■ WORK REQUEST
Instruction for the entries that follow: retype exactly the lines from the line with "The height and width of the screenshot is (496, 620)." to the line with "Click 'Extraabdominal lymph nodes' text", both included, and omit all others.

■ GIVEN RECORDS

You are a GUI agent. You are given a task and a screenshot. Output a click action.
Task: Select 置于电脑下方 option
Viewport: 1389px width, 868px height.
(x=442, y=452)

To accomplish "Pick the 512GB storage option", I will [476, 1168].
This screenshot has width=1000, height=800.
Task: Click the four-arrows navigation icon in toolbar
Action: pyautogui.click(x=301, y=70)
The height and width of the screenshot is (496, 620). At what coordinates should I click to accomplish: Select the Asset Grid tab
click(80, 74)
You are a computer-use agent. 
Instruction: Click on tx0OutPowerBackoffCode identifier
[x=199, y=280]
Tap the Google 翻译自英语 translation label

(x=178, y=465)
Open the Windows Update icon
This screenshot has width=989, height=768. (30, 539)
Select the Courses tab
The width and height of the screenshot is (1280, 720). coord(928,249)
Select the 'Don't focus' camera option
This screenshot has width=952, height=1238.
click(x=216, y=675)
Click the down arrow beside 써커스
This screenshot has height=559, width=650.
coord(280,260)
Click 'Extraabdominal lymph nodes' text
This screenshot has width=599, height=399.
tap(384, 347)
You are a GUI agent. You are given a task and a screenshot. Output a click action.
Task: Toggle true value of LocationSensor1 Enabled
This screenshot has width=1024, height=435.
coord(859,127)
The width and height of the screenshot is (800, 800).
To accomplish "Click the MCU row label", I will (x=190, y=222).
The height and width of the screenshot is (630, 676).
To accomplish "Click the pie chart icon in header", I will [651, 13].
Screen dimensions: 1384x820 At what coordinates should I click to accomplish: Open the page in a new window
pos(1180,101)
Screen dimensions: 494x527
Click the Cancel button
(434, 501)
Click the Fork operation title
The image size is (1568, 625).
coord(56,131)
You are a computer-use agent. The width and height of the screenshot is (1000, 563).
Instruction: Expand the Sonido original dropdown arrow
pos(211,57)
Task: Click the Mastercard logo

■ FINISHED TASK
The height and width of the screenshot is (496, 620). At what coordinates should I click to accomplish: Select the Asset Grid tab
click(80, 74)
You are a computer-use agent. 
Instruction: Click on tx0OutPowerBackoffCode identifier
[x=199, y=280]
Tap the Google 翻译自英语 translation label

(x=178, y=465)
Open the Windows Update icon
This screenshot has width=989, height=768. (30, 539)
Select the Courses tab
The width and height of the screenshot is (1280, 720). coord(928,249)
Select the 'Don't focus' camera option
This screenshot has width=952, height=1238.
click(x=216, y=675)
Click the down arrow beside 써커스
This screenshot has height=559, width=650.
coord(280,260)
Click 'Extraabdominal lymph nodes' text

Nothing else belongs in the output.